Comparing Human and AI Soundscapes

How do we understand ourselves and our community through sound?

How does AI describe our community through sound?

What do we notice about our community when AI describes its sounds?

Summary

This lesson on sound journals, community, and placemaking invites students to compare the way they describe their community with the way AI describes their community. The lesson has three main activities. Click on the links below to jump to each activity.

Part I: Sound Journal Activity

Part II: Class Created Collage of Community Soundscapes

Part III: Comparing the Collective Soundscape to an AI Generated Soundscape

Extension and Connections: Soundscapes Around Town

Background

This lesson is inspired by Stephanie Smith Budhai’s and Marie Heath’s book, Critical AI in K-12 Classrooms: A Practical Guide for Teaching Justice and Joy. In the book they celebrate the joy of Black community homeplace-making, noting that collective and embodied memory is essential to the practice. To highlight the differences between deeply rooted community versus a machine generated description of community, they draw on Kathrine McKittrick’s work on Black geographies. McKittrick emphasizes that place-making in Black communities encompasses the bodies of the human inhabitants and the landscape of the place, the role of ancestral history, and the power of collective memory. Budhai and Heath contrast the complex vitality of human communities against the limited, disembodied, and machine approach of AI “imagined” communities.

This lesson leans on the spirit of Budhai and Heath’s work to extend the idea that richness of community can never be fully contained within the algorithms of a machine. The aim of this lesson is to contrast the aliveness, community, and creativity necessary to creating homeplaces against the predictive algorithms and encoded oppression of AI generated descriptions of community. This lesson also serves to strengthens student relationship to and appreciation of their community. You can read more background and view potential adaptations to the lesson in this corresponding blog post.

  1. Model how to create a sound journal. Students can write down sounds or record sounds.

  2. Ask students to spend a day adding entries to their sound journal.

  3. Lead students in individual or small group reflections to begin to notice the different sounds in their lives. You could ask: Whose voices are present? What are the loudest sounds you hear?What are the quietest sounds you hear? What are the times when the day is louder?What are the times when the day is more quiet? What do you hear the most during your day? Maybe you hear mostly people? Or music? Or vehicles? Or animal sounds? Or something else?

  4. Lead students in individual or small group reflections about how different sounds make them feel. You could ask: What is your favorite part of your day? How did it sound during that time? What sounds make you worry? What are the sounds of comfort? What sounds make you feel excited?

What do we notice about our day when we listen to it?

Image of Sound Journal Document

Part I: Sound Journal Activity

What do we notice about our community when we listen to it?

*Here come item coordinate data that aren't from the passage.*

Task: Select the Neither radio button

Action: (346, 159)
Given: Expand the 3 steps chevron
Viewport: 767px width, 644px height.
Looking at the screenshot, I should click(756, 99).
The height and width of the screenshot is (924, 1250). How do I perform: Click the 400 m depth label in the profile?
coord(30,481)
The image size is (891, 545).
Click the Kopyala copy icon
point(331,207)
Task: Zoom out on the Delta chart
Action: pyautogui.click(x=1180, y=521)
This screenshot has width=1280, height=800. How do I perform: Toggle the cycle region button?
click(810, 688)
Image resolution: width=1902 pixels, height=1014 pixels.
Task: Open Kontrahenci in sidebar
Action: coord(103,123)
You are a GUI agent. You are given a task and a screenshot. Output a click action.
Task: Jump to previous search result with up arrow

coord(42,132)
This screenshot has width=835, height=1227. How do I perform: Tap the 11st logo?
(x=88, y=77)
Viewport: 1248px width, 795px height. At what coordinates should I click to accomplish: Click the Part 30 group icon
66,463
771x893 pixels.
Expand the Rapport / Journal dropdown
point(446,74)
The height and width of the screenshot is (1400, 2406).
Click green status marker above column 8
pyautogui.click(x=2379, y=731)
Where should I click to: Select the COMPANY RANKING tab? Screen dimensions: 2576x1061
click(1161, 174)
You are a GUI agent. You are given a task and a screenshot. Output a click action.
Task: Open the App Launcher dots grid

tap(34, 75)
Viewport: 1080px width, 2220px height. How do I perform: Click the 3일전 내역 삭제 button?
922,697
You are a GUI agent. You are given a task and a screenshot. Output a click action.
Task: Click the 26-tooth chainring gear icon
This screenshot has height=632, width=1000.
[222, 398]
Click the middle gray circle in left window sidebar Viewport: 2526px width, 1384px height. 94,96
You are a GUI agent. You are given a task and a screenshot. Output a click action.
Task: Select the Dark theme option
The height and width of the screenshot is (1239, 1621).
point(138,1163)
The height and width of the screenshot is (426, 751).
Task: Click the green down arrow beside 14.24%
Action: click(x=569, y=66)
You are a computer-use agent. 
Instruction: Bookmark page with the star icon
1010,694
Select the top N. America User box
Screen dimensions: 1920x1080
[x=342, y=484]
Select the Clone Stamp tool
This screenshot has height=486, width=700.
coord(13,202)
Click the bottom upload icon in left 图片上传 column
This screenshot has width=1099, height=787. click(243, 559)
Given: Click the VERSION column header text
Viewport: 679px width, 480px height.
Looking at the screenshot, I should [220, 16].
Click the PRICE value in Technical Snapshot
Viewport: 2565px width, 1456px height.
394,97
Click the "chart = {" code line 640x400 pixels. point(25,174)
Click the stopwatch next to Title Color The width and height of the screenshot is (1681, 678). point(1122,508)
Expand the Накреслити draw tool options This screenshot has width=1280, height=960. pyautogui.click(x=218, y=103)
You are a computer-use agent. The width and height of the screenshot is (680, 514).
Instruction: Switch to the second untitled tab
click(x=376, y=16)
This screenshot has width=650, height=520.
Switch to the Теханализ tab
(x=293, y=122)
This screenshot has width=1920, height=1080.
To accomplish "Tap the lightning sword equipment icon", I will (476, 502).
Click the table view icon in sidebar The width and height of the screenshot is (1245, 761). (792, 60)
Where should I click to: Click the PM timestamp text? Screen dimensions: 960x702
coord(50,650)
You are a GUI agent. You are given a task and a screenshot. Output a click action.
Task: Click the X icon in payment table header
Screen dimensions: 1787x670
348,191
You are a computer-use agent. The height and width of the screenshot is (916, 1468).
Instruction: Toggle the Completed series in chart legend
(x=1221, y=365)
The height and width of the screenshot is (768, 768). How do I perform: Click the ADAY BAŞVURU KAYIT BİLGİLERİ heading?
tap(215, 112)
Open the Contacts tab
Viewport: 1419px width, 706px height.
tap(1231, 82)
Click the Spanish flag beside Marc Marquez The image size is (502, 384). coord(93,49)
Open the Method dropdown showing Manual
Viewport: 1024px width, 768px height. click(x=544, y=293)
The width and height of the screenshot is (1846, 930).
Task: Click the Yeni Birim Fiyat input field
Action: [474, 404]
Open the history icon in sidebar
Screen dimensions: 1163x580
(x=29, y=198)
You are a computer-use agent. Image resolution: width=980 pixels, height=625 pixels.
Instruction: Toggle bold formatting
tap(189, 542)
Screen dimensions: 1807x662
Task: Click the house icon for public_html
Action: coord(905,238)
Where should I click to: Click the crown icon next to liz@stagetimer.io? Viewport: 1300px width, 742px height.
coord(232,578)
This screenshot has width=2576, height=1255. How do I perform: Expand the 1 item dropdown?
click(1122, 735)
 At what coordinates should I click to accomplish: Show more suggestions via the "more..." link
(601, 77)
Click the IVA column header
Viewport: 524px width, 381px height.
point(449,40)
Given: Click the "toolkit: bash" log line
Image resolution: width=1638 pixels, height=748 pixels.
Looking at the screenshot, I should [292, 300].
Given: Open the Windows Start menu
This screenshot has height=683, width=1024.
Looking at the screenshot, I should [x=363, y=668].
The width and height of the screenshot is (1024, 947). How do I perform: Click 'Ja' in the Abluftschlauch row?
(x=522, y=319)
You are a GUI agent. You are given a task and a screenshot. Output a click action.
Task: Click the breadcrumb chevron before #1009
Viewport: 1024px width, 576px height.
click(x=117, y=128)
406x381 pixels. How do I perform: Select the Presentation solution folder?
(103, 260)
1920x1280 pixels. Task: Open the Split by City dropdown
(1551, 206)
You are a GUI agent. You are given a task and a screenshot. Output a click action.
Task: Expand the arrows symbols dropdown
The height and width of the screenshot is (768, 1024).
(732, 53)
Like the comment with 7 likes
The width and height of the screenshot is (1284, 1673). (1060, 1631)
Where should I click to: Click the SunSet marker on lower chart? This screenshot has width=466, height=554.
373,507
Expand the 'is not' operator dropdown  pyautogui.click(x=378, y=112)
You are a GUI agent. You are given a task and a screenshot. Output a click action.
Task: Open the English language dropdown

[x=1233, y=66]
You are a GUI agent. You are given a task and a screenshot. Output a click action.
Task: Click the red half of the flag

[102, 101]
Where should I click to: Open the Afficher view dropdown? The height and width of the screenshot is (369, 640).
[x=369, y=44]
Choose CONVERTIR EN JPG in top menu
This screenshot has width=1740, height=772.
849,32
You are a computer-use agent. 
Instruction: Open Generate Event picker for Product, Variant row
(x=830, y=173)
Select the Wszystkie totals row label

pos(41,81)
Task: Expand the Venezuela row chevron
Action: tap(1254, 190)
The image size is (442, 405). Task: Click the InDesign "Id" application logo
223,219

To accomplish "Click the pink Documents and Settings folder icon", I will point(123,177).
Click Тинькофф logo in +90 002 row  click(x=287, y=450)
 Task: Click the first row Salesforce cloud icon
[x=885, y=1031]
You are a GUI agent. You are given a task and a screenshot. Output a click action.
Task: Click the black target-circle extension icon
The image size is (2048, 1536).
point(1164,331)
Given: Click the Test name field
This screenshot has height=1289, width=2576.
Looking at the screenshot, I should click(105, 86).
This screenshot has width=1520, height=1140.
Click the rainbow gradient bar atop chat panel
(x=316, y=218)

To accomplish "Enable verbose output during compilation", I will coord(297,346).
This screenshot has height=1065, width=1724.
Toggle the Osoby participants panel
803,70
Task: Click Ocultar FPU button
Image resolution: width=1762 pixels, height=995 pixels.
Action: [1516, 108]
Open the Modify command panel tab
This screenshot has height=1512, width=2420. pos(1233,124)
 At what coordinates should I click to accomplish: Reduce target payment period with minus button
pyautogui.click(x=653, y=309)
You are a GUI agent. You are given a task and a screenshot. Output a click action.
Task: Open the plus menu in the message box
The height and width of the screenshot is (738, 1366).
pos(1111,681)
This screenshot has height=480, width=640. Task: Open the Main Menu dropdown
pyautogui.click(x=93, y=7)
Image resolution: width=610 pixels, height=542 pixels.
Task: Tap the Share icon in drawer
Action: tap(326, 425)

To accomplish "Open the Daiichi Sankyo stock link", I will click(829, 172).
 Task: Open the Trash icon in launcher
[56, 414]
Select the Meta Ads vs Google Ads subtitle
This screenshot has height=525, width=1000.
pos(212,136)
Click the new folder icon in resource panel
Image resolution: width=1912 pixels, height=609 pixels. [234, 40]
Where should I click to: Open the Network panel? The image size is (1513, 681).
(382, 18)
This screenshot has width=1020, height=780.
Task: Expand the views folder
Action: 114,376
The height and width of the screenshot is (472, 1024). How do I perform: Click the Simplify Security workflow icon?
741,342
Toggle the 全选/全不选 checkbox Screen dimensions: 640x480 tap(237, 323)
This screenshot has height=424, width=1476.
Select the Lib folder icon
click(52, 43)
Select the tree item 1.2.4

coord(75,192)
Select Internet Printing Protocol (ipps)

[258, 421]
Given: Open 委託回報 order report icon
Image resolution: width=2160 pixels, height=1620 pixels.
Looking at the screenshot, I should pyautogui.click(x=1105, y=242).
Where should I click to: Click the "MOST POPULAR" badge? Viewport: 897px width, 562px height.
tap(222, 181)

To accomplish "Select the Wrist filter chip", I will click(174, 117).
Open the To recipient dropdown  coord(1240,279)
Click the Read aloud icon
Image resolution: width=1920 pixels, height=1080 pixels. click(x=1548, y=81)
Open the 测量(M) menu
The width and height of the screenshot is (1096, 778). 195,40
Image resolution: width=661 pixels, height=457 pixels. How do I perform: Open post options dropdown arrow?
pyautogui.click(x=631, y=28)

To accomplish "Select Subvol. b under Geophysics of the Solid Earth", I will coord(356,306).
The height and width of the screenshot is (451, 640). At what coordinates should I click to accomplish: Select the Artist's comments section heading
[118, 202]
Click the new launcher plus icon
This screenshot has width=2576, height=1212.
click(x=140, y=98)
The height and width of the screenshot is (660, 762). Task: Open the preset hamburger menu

Part II: Create a Collage of Soundscapes

  1. Students work together as a whole class to model the soundscape of their community. This whole class project could take many forms.

    • Make a word cloud of the sounds they hear every day

    • Draw or cut out pictures of sounds, and tape them on a wall in the classroom, or on a school bulletin board.

    • Map their sounds onto a oversized political or physical map of the community served by the school. This could also be a digital mapping using uploads of recorded sounds overlaid on a digital map.

    • Create a podcast of recorded sounds. Invite the students to suggest how the sounds should be organized. Would they prefer to order the sounds chronologically (e.g. all morning sounds from all students, then all school day sounds)? Would they like to order the sounds by decibel level (e.g. group the quiet sounds together, group the loud sounds together)? Could they group the sounds by feeling (e.g. sounds that bring joy, sounds that cause anxiety)?

    • Create a collage of written or drawn sounds. Like the podcast, invite students to suggest how the sounds should be organized.

  2. Lead the students in a reflection of the collage and the processes and choices they used to create it.

  3. Give each student 3 sticky notes. Ask them to name three adjectives that describe their community. Write each on a sticky note. Add each note to the collage.

  4. Lead students in a discussion around the question, “What do we notice about our community when we listen to it?

Part III: Compare the Collective Soundscape to an AI Generated Soundscape

  1. Prompt a generative AI to describe what it might hear during the day in your school community zipcode(s).

  2. Ask students what do they notice, and what do they wonder, about the ways AI described their neighborhoods.

  3. Lead students in a discussion to compare and contrast the AI soundscape and the class soundscape.

  4. Ask students to hypothesize why the soundscapes may be similar or different.

  5. Create a student list of their wonders about the AI technology.

Extension: Soundscapes Around Town

How do other communities describe themselves through sound?

sillouhettes of humans in a huddle

  1. Ask other schools in the area to complete Parts I-III of this activity.

  2. Take a field trip, host a video conference meet-up, or organize a traveling community visit night to compare soundscapes, AI generated soundscapes, and wonders about AI technologies.